Sociedade

Mais de 2.500 suicídios registados no país

Augusto Cuteta |

O país registou 2.541 casos consumados de suicídios, entre Janeiro de 2013 a Agosto deste ano, segundo dados revelados pelo médico legista Aurélio Rodrigues, da Direcção Nacional de Medicina Legal dos Serviços de Investigação Criminal (SIC).

Alguns reclusos optam pelo suicídio para encurtar sofrimento
Fotografia: Kindala Manuel | Edições Novembro

Nos dados apresentados, embora não representem nem um terço da realidade do país, tendo em conta que muitos casos não são relatados ao SIC, o responsável avança que Luanda, com 865 suicídios, lidera a lista de ocorrências.
Na capital do país, os municípios de Cacuaco e de Viana são os que mais casos registam.
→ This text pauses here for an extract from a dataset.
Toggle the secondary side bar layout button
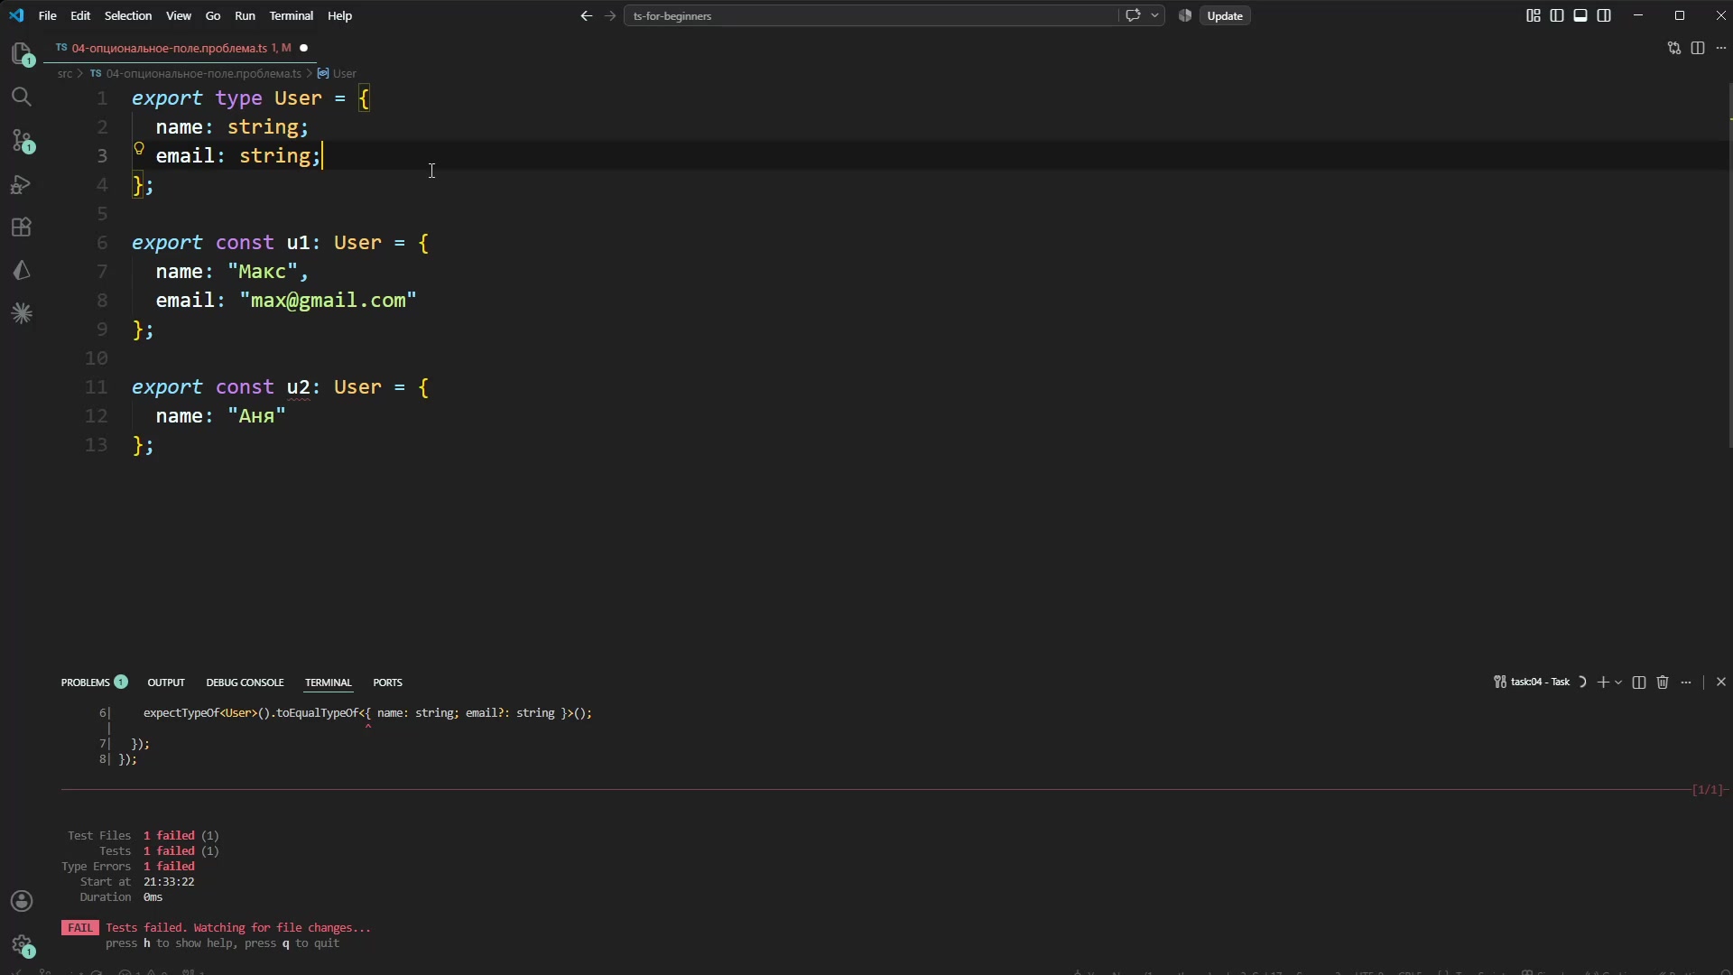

Depois de Luanda, Huíla (259 registos), Huambo (176) e Lunda-Sul (172) são as províncias com maior número de suicídios consumados. Comparativamente aos anos anteriores, o responsável considerou que há uma subida de casos. Em 2015, foram 428 suicídios, em 2016 registou-se 444 mortes, enquanto, em 2017, 567 pessoas retiraram a própria vida.
Aurélio Rodrigues explicou que os suicidas, por norma, põem fim à própria vida de forma intencional em locais fechados, principalmente dentro de casa, sendo que o enforcamento é o método mais usado para materializar esse acto hediondo.
“Em 100 casos registados, pelo menos, 80 das vítimas recorrem ao enforcamento”, disse o responsável da Direcção de Medicina Legal, para avançar que os ferimentos com armas de fogo e branca, intoxicação com substâncias químicas (envenenamento), projecção de altura (queda ao solo), afogamento e electrocussão são outras formas usadas para tirar a vida.
Depois de confirmar que 80 por cento dos suicídios são cometidos por homens da faixa etária dos 20 aos 40 anos, o médico legista considerou os factores psicológicos, genéticos e socioeconómicos como as principais causas dos suicídios. “O caso de menor idade é de 13 anos e o de maior é de 79”, disse o responsável, que falava no âmbito do 26º aniversário do Dia Mundial da Saúde Mental, que decorreu sob o lema “Saúde mental dos jovens num mundo em mudança”. Acrescentou que as vítimas de abusos sexuais e físicos também costumam cometer suicídios.
Durante a V Conferência nacional sobre a Saúde Mental, que aconteceu na Mediateca 28 de Agosto, Aurélio Rodrigues recomendou ao Estado para mobilizar a sociedade, os meios de comunicação social, escolas, igrejas, psicólogos, psiquiatras e outras forças, para travar quer os casos consumados, quer as tentativas de suicídios. pegando-se a esse apelo, o secretário de Estado para a Saúde Pública, José Vieira Dias da Cunha, pediu uma maior valorização dos psicólogos, no sentido de diminuir-se os casos de suicídios e prevenir-se outros.
Enquanto isso, José Vieira Dias da Cunha salientou que o Executivo, no quadro da Política Nacional de Saúde, tem, para a saúde mental, programas que visam levar os técnicos ao encontro das comunidades e garantir os cuidados nesta área.
Mas, dada à escassez de especialistas angolanos, que não cobrem as necessidades do país, o secretário de Estado assegurou que a cooperação internacional vai continuar, no sentido de materializar-se o programa de expansão dos serviços de saúde mental às comunidades.